● Records

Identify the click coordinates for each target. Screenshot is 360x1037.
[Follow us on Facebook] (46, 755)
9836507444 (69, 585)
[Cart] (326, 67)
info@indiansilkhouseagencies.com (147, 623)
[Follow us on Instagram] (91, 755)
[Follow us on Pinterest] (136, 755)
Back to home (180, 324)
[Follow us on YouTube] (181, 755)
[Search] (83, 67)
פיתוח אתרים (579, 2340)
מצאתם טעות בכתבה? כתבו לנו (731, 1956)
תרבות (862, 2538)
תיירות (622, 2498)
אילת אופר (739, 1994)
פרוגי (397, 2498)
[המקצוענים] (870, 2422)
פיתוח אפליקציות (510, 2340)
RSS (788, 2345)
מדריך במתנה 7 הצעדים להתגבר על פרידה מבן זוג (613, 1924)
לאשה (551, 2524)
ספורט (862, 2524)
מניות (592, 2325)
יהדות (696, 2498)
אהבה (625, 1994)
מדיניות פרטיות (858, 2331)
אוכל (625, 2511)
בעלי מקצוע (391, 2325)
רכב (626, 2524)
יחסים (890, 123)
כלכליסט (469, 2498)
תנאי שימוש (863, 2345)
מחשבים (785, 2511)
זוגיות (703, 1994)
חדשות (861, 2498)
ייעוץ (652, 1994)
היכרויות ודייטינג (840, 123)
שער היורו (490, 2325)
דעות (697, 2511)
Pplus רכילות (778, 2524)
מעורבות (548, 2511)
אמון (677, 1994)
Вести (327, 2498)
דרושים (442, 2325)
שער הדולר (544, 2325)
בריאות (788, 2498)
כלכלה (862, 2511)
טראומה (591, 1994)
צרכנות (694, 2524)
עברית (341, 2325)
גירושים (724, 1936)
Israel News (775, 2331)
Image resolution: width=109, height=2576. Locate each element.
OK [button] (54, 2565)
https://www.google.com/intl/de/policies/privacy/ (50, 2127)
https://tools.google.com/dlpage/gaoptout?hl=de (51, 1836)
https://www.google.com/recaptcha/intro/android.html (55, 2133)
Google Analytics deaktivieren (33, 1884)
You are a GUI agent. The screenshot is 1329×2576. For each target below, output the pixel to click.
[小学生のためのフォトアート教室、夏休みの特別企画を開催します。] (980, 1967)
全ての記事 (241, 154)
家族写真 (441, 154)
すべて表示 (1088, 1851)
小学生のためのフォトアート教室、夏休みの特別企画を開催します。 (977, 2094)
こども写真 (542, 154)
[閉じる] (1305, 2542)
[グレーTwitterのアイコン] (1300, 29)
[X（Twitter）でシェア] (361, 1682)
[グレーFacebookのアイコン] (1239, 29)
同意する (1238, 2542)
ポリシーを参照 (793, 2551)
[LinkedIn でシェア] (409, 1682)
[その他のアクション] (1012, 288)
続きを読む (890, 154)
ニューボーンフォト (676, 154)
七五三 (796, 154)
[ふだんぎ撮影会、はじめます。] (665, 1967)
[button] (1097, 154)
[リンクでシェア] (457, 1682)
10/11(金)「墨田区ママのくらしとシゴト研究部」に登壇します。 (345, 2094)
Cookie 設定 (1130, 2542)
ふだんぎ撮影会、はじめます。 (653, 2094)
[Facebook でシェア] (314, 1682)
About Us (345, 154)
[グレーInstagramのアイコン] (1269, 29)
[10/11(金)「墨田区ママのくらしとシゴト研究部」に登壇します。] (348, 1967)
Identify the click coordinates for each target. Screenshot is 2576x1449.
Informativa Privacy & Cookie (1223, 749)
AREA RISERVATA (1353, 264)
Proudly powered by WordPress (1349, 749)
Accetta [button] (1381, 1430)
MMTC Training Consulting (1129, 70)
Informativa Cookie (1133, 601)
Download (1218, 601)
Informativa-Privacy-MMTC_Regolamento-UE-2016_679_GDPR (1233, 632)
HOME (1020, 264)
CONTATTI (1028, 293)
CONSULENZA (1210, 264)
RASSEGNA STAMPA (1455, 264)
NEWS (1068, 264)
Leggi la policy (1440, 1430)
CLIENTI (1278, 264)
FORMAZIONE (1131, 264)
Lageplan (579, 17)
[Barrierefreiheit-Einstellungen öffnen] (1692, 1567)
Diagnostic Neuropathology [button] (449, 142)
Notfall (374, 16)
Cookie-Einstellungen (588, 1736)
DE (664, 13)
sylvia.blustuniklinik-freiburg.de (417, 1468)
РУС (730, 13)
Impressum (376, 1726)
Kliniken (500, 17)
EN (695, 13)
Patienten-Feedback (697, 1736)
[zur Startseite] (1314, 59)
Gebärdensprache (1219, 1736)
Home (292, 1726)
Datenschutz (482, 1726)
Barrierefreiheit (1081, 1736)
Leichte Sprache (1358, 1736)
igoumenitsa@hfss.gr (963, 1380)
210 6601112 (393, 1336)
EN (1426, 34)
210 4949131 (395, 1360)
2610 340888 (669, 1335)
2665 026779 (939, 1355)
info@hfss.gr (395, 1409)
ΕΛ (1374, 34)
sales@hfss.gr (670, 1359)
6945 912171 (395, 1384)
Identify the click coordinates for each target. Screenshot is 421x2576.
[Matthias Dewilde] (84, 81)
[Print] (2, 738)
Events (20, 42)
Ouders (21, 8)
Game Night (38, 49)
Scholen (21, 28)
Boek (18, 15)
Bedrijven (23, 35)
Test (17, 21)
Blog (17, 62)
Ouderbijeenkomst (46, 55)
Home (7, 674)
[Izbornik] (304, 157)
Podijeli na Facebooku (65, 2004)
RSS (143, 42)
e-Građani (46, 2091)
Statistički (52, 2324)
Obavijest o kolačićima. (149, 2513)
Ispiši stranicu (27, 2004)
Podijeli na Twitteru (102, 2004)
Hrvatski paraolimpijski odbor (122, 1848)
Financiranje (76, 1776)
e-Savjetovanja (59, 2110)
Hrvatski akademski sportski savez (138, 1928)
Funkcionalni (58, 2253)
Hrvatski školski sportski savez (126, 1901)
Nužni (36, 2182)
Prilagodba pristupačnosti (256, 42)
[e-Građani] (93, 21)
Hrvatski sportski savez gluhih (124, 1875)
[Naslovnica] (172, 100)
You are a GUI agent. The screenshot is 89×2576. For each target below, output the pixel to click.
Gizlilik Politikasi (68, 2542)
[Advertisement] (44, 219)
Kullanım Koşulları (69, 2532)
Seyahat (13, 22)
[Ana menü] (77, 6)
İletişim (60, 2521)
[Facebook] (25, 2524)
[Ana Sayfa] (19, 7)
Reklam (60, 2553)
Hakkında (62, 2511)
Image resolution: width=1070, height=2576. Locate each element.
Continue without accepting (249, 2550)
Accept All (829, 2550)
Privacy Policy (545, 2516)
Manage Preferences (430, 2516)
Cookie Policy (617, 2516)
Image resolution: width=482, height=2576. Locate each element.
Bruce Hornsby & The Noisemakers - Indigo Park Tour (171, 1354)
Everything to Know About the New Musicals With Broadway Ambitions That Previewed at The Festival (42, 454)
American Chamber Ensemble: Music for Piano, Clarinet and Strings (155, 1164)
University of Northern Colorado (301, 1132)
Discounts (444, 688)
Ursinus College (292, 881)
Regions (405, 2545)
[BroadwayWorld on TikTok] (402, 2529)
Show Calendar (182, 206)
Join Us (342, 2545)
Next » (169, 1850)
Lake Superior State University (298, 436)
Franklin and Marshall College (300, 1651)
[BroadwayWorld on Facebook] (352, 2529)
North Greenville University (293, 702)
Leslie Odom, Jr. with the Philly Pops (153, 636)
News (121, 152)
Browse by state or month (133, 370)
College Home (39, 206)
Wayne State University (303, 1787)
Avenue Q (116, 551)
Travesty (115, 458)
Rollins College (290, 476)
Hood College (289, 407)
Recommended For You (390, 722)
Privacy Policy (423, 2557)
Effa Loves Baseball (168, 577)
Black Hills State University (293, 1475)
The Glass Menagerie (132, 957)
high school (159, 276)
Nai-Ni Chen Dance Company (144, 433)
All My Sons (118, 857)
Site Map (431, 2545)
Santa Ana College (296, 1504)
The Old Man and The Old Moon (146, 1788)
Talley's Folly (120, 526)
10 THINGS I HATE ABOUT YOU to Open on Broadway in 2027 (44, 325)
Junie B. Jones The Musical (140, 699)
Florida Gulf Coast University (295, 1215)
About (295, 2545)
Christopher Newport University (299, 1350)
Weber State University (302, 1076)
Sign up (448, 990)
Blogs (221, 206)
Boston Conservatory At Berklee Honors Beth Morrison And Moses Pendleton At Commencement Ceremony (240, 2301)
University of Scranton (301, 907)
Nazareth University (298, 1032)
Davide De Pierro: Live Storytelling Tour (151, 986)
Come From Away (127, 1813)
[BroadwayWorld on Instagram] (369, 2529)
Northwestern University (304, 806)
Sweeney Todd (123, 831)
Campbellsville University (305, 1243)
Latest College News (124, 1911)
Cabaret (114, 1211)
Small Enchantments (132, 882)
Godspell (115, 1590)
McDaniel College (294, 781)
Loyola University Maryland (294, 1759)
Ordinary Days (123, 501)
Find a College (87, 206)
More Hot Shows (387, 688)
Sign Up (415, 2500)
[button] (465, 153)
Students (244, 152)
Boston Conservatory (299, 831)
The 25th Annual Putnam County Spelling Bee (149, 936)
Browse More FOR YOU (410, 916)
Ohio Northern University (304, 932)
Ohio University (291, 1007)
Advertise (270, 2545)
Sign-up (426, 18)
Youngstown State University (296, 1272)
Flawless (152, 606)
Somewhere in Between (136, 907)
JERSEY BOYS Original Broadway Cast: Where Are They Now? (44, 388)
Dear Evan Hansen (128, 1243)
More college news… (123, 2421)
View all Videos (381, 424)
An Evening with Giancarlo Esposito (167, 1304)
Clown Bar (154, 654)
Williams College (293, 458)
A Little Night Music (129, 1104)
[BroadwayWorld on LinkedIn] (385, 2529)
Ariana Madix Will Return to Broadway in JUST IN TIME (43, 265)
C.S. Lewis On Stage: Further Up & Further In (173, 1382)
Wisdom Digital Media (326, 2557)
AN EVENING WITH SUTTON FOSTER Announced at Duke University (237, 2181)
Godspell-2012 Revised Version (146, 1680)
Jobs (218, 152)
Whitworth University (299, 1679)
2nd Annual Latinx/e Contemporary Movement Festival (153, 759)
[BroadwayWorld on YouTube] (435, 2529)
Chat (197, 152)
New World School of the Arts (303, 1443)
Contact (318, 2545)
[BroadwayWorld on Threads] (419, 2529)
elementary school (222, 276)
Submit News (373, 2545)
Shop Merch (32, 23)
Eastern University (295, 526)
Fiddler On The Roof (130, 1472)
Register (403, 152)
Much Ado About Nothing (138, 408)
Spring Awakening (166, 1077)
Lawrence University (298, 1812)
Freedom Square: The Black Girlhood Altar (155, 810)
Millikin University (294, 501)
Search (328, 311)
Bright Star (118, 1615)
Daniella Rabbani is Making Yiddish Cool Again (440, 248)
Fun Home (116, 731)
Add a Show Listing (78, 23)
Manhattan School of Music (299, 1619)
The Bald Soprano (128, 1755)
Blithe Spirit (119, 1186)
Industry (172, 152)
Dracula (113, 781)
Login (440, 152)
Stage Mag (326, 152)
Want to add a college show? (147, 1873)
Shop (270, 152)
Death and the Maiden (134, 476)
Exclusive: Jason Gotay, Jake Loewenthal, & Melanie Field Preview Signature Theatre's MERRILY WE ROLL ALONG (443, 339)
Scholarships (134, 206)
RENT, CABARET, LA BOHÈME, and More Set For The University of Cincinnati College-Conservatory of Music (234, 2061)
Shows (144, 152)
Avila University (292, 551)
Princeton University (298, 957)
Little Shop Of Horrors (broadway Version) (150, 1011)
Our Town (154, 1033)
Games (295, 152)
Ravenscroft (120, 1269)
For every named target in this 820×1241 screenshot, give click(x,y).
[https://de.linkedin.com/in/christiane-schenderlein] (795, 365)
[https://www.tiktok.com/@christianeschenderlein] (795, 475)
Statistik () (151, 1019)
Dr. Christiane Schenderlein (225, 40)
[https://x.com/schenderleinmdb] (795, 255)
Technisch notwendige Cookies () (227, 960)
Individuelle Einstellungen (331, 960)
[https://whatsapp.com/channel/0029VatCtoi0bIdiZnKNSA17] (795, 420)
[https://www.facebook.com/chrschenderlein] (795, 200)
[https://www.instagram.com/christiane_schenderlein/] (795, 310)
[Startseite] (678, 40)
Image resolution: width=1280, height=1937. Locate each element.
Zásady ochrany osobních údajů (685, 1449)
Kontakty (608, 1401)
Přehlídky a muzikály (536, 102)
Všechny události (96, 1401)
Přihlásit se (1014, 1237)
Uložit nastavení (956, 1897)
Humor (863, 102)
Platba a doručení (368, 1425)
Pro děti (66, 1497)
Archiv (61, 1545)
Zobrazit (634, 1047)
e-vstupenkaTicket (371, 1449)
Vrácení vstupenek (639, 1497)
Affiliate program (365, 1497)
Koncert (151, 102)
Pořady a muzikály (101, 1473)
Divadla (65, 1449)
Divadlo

● Exercise directions
Go to the line with "Lake Superior State University (298, 436)" in the entries above and repeat every line from there through the line with "Sweeney Todd (123, 831)", exactly and with no other text.

● Answer to this exercise
Lake Superior State University (298, 436)
Franklin and Marshall College (300, 1651)
[BroadwayWorld on Facebook] (352, 2529)
North Greenville University (293, 702)
Leslie Odom, Jr. with the Philly Pops (153, 636)
News (121, 152)
Browse by state or month (133, 370)
College Home (39, 206)
Wayne State University (303, 1787)
Avenue Q (116, 551)
Travesty (115, 458)
Rollins College (290, 476)
Hood College (289, 407)
Recommended For You (390, 722)
Privacy Policy (423, 2557)
Effa Loves Baseball (168, 577)
Black Hills State University (293, 1475)
The Glass Menagerie (132, 957)
high school (159, 276)
Nai-Ni Chen Dance Company (144, 433)
All My Sons (118, 857)
Site Map (431, 2545)
Santa Ana College (296, 1504)
The Old Man and The Old Moon (146, 1788)
Talley's Folly (120, 526)
10 THINGS I HATE ABOUT YOU to Open on Broadway in 2027 (44, 325)
Junie B. Jones The Musical (140, 699)
Florida Gulf Coast University (295, 1215)
About (295, 2545)
Christopher Newport University (299, 1350)
Weber State University (302, 1076)
Sign up (448, 990)
Blogs (221, 206)
Boston Conservatory At Berklee Honors Beth Morrison And Moses Pendleton At Commencement Ceremony (240, 2301)
University of Scranton (301, 907)
Nazareth University (298, 1032)
Davide De Pierro: Live Storytelling Tour (151, 986)
Come From Away (127, 1813)
[BroadwayWorld on Instagram] (369, 2529)
Northwestern University (304, 806)
Sweeney Todd (123, 831)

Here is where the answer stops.